Target pointing data
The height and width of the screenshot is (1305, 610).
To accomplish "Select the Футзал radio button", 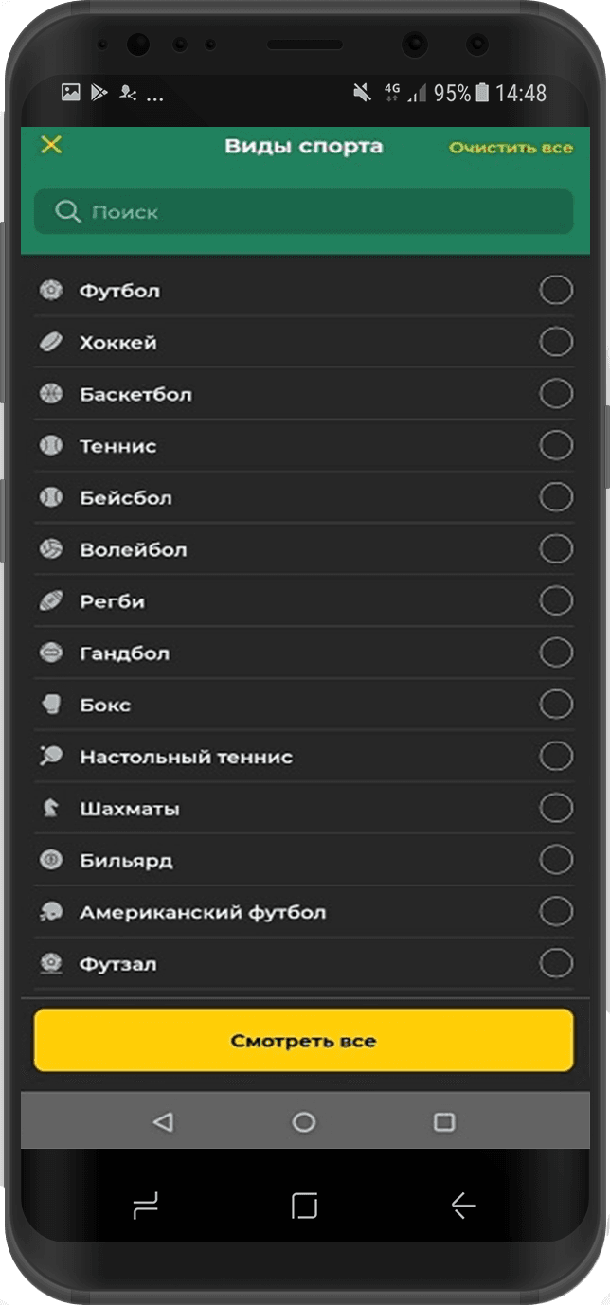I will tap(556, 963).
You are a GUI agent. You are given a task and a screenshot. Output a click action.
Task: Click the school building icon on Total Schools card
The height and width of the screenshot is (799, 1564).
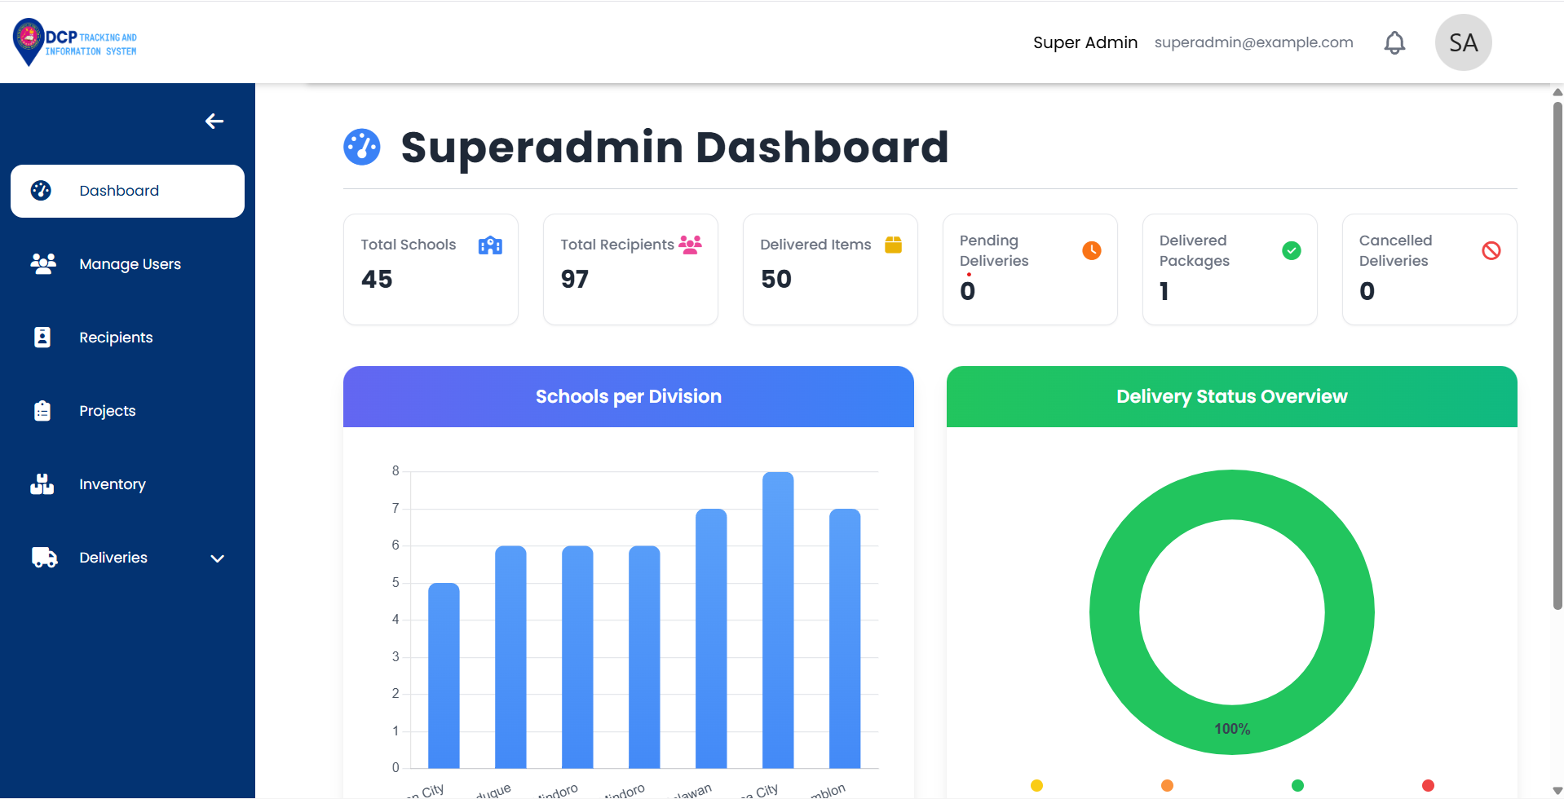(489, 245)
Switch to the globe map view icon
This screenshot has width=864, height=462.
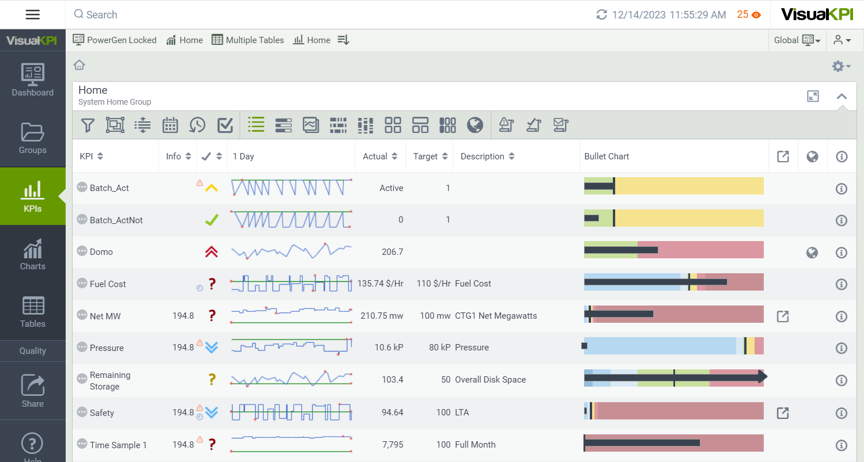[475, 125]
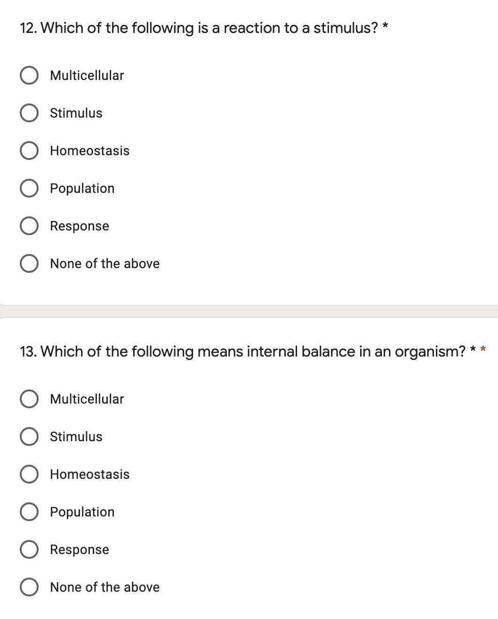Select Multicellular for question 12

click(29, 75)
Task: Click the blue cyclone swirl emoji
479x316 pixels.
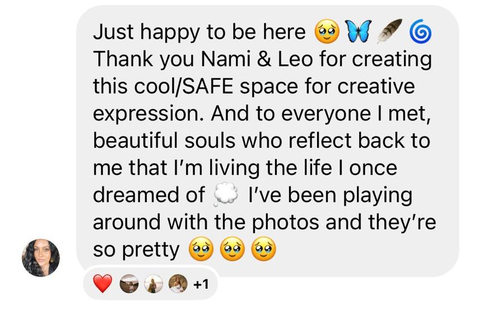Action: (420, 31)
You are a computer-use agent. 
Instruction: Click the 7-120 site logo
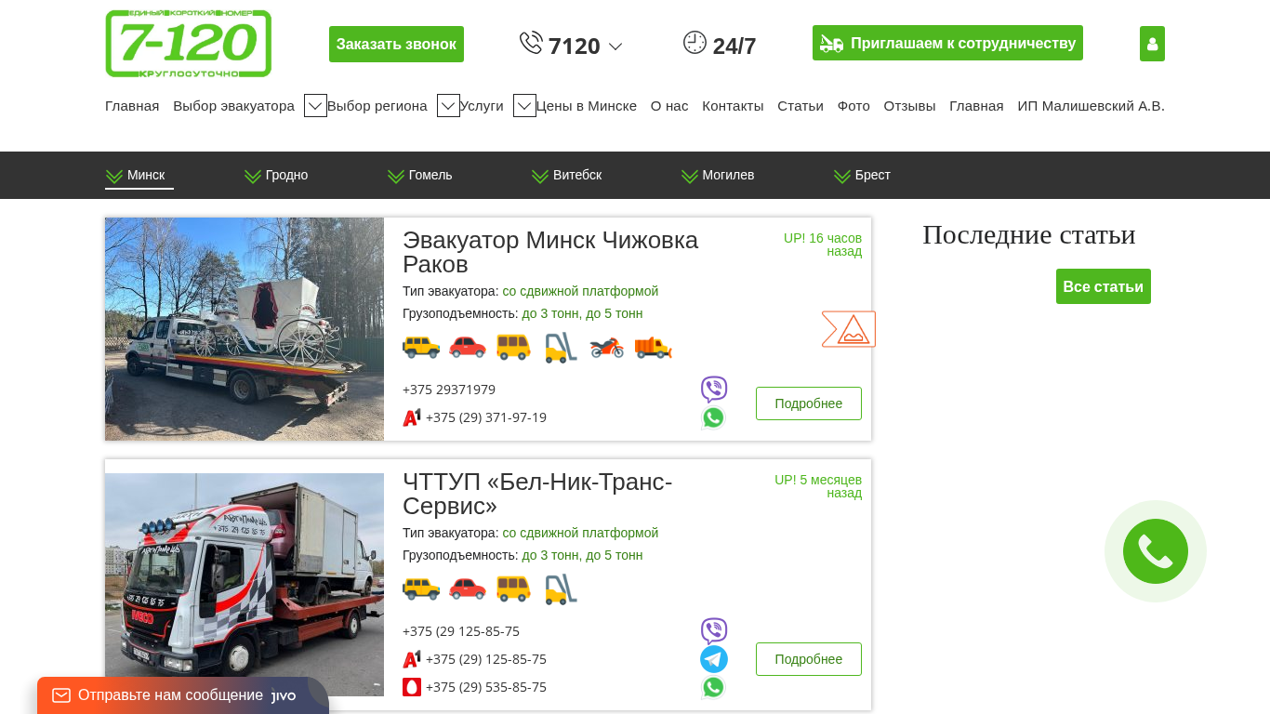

* * *

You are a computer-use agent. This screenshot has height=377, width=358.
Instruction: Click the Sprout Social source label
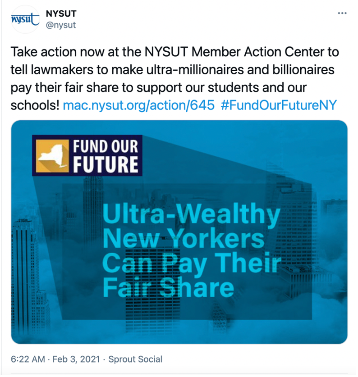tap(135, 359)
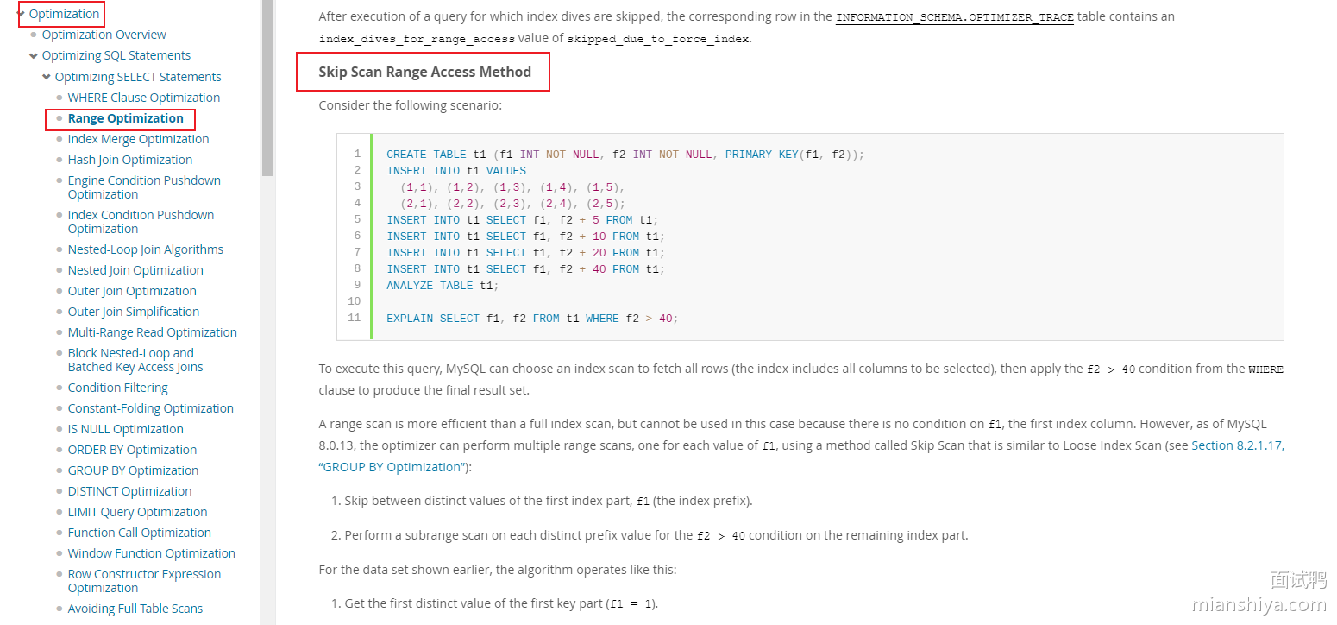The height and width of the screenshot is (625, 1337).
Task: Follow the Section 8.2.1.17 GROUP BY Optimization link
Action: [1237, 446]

Task statement
Copy the lines starting with the line containing "You are a GUI" and going on through the line containing "Instruction: Click the 7-120 site logo", word for word, leaving out the pictures.

Solution to this problem
You are a GUI agent. You are given a task and a screenshot. Output a click action.
Task: Click the school building icon on Total Schools card
The height and width of the screenshot is (799, 1564).
(489, 245)
Switch to the globe map view icon
This screenshot has width=864, height=462.
[475, 125]
Select Multicellular for question 12

click(29, 75)
Task: Click the blue cyclone swirl emoji
479x316 pixels.
Action: (420, 31)
You are a computer-use agent. 
Instruction: Click the 7-120 site logo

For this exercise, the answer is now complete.